The 2009 Medieval Academy of America meeting will be taking place from Thursday, March 26th to Saturday March 28th in Chicago, Illinois. Over 400 scholars and graduate students are expected to attend the annual meeting, which is hosted in a different American or Canadian city each year.
The conference, which includes the business meetings for the Medieval Academy of America and the Illinois Medieval Association, will largely take place at the Renaissance Chicago Hotel. The hotel has hosted other academic conferences, including a recent one by the Renaissance Society of America, which impressed the organizers of this meeting.
Over 130 papers are being given over this three day conference, ranging from medieval travel writing to British Holy Women. Plenary speakers include Jaroslav Folda, on "Chrysography in Thirteenth-Century Painting East and West"; Patrick J. Geary, on "Whatever Happened to Latin?"; and Sara Poor speaking about "Sister Act: Gender, Reform, and the Devotional Book in Late Medieval Germany."
Barbara Newman, Professor of English, Religion, and Classics at Northwestern University and chair of the program committee, explains that while many conferences focus on a particular theme, the Medieval Academy of America "seeks a broad range of topics to interest members in the very wide range of fields and disciplines that we cover."
A special mini-conference is being held on Friday, March 27th, at the Loyola University Museum of Art.
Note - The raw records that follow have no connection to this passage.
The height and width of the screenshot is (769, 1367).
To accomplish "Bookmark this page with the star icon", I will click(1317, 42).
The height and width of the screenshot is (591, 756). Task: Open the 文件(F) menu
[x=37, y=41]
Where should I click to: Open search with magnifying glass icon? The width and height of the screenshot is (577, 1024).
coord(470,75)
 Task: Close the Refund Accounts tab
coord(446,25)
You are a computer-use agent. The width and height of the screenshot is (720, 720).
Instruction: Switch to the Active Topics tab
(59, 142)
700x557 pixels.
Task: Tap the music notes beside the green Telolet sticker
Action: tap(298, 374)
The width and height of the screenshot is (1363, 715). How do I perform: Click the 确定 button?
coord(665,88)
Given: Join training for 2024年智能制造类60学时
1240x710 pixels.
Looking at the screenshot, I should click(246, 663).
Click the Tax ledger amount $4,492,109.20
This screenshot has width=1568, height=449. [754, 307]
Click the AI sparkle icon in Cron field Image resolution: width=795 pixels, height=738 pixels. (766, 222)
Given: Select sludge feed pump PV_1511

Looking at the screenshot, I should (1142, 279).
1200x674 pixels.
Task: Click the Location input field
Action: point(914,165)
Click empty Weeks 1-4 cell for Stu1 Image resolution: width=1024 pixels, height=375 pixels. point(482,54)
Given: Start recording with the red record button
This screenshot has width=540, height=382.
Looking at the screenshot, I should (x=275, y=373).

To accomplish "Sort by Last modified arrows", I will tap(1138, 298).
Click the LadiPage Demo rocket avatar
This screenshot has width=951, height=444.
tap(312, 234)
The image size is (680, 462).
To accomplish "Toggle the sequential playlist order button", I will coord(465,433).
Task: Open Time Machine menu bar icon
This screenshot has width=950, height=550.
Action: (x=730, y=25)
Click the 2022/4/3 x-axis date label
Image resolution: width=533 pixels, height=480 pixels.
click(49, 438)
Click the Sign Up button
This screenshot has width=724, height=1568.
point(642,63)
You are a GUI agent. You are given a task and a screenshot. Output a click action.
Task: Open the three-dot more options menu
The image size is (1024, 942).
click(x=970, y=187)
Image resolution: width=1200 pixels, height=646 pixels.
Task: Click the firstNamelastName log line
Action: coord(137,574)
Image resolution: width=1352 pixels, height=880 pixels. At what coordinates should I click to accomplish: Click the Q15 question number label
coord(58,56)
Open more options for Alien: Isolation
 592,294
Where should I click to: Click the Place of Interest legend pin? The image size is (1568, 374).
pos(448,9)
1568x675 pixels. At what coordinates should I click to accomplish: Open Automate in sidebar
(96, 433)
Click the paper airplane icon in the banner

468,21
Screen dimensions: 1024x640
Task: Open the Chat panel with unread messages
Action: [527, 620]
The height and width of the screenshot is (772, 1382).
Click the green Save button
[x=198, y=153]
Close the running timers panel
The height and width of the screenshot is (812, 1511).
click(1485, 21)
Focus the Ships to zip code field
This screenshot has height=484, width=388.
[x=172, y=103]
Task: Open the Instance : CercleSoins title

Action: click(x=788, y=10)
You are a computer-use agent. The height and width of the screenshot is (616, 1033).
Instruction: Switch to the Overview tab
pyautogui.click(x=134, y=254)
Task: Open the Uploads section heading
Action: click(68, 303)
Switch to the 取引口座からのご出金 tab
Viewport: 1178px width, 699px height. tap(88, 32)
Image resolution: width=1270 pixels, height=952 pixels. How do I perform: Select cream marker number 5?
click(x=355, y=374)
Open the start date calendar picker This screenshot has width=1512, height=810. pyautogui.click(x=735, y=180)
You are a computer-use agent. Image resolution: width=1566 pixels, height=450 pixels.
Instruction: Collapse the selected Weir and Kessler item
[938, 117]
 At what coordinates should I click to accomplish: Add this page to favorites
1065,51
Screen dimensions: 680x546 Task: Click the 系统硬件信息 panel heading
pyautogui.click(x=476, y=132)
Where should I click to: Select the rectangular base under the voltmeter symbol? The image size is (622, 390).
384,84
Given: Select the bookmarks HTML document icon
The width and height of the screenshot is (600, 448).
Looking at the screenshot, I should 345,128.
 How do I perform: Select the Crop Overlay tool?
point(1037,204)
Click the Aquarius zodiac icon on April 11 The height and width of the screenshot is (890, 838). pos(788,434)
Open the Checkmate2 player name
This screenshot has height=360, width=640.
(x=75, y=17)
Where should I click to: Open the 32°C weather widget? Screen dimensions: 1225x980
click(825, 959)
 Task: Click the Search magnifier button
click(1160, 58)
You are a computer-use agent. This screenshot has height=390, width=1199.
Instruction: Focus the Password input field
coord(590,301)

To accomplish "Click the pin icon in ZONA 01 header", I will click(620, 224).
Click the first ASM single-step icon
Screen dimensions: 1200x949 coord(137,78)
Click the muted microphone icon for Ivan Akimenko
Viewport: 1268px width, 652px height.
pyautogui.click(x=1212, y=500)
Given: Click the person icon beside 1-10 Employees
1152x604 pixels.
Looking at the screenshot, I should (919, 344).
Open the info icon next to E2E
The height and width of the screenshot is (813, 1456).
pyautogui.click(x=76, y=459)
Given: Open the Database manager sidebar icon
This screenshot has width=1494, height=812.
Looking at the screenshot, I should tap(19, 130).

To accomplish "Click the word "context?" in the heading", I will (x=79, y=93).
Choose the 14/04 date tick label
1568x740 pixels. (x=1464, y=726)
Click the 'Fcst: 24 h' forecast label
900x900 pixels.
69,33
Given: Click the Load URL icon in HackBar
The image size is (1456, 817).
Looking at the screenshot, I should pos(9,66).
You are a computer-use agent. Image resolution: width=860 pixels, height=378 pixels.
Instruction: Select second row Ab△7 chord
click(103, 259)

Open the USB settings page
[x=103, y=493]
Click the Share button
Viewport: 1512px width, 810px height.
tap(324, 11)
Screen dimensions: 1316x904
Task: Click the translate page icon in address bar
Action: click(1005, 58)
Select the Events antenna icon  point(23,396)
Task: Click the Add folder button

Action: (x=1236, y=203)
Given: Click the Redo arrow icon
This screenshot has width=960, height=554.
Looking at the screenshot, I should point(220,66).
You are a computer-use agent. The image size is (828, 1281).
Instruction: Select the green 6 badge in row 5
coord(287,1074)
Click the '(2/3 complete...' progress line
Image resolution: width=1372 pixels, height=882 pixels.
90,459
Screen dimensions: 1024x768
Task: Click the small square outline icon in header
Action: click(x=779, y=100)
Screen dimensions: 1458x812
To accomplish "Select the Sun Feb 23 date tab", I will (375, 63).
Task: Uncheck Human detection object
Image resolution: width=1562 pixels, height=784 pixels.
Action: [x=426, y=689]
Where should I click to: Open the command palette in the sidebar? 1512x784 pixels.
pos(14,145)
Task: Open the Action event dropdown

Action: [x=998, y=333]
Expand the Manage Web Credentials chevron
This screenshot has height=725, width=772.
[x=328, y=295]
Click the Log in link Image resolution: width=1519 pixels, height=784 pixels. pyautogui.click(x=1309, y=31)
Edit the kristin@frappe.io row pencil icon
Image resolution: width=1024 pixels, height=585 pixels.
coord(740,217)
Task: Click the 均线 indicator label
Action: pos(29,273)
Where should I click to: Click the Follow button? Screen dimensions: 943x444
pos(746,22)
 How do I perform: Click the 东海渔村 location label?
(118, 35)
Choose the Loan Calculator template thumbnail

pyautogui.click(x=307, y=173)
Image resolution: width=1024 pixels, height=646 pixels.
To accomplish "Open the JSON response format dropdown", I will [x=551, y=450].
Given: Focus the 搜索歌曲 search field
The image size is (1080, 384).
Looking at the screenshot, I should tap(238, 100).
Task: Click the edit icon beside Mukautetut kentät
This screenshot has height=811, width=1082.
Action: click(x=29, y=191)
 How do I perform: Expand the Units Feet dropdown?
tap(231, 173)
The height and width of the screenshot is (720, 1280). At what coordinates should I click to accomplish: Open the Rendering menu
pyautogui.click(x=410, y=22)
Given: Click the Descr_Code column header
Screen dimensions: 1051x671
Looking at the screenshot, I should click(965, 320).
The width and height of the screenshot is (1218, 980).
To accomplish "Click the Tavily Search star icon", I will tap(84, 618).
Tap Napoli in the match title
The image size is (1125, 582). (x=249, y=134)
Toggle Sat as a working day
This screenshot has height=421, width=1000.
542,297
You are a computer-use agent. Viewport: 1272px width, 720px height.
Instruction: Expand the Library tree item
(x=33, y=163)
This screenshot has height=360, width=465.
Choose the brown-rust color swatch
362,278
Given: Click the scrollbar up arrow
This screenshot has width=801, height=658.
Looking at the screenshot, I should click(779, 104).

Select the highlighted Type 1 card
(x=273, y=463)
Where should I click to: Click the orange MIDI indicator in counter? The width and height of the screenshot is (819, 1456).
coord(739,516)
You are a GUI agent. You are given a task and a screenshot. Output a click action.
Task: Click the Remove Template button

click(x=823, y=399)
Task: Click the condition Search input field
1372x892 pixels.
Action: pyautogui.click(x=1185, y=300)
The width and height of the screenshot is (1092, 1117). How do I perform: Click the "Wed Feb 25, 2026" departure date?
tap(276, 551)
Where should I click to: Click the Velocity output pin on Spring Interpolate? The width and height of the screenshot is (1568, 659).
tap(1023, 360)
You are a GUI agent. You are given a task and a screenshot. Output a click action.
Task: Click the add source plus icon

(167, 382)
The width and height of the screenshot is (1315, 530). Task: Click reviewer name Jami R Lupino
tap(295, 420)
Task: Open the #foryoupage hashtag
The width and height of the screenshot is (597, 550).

Entitled, Objects of Medieval Art in Chicago, Professor Newman explains that it will "celebrate the reinstallation of both the Medieval Collection at the Art Institute and the Martin D'Arcy Collection at Loyola...Many members of the art world and the two museum staffs will want to attend this small conference without having to join or register for the Medieval Academy."
Thomas Bestul, Professor of English at the University of Illinois at Chicago and chair of the local arrangements committee, explains that countless hours have been spent on organizing the conference. "The planning has been underway for more than two years," he said. "We don't use a professional meeting planner, so everything is done on a volunteer basis. We have a working group of more than twelve persons who are faculty members from colleges and universities in the Chicago area."
For those visiting Chicago, Professor Bestul offers some advice on what can be done in the city outside of the conference: "The Art Institute of course is not to be missed. The medieval galleries are in the process of being reorganized, and the new Renzo Piano modern wing won't open for a couple of weeks yet, but there is still much to see. An exhibit on Edward Munch is in progress now. The other attraction is the architectural fabric of Chicago itself. The Chicago Architectural Foundation offers great walking tours. An undiscovered gem is the Loyola University Museum of Art in the Water Tower area - the medieval collections have just been reinstalled in a wonderful new setting. A reception on Thursday at the Newberry Library will be a chance to become acquainted with that wonderful institution."